Salles, public, télétravail… comment la justice va redémarrer

La justice aussi se déconfinera à partir du 11 mai. Après en avoir annoncé les grandes couleurs dans une interview à Ouest-France mardi, la garde des Sceaux, Nicole Belloubet, a précisé dans une circulaire ce mercredi 6 mai les conditions de reprise progressive des tribunaux et juridictions du pays.

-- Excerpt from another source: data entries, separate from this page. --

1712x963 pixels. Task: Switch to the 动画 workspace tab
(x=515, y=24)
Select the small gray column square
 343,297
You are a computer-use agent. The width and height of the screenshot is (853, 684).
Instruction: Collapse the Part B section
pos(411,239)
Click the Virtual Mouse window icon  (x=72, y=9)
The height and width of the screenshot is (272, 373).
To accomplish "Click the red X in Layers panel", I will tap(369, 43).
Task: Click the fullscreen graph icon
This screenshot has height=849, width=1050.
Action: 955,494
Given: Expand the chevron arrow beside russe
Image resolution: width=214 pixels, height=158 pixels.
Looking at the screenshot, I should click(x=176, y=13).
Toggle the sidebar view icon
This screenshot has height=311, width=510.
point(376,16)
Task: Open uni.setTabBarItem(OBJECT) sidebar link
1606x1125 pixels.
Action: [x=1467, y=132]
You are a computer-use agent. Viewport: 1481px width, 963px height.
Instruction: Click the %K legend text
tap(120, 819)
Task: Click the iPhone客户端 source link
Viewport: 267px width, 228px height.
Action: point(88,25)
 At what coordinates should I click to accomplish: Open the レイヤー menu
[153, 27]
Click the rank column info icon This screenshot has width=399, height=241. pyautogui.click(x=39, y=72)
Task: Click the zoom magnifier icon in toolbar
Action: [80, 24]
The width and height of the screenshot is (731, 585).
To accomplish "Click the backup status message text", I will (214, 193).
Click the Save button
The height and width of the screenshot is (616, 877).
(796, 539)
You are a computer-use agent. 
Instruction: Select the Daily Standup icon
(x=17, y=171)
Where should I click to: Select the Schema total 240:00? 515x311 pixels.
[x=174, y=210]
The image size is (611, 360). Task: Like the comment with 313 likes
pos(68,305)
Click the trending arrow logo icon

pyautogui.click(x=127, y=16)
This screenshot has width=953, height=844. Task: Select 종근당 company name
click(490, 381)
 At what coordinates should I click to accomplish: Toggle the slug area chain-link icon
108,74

Même si les tribunaux n’ont pas été totalement arrêté durant le confinement — 1.800 à 2.000 magistrats étaient encore présents dans les juridictions, selon une déclaration de Nicole Belloubet le 9 avril au Sénat — leurs activités ont largement été limitées depuis le début de la crise du Covid-19.

Le ministère de la Justice préconise pour la reprise une période transitoire de trois semaines maximum, pendant laquelle seule l’activité judiciaire prioritaire sera menée. Passée cette période, les autres juridictions devront mettre en place des mesures sanitaire drastiques, une distanciation physique et les gestes barrières.

Si la distanciation sociale est rendue impossible par le manque d’espace, le port du masque sera rendue obligatoire. Les magistrats et autres personnels de justice se verront ainsi remettre quatre masques grand public lavables. D’autres seront mis à disposition des justiciables si nécessaire. Des solutions hydro-alcooliques seront également disponibles, et les différentes personnes présentes au tribunal devront de préférence utiliser un stylo personnel.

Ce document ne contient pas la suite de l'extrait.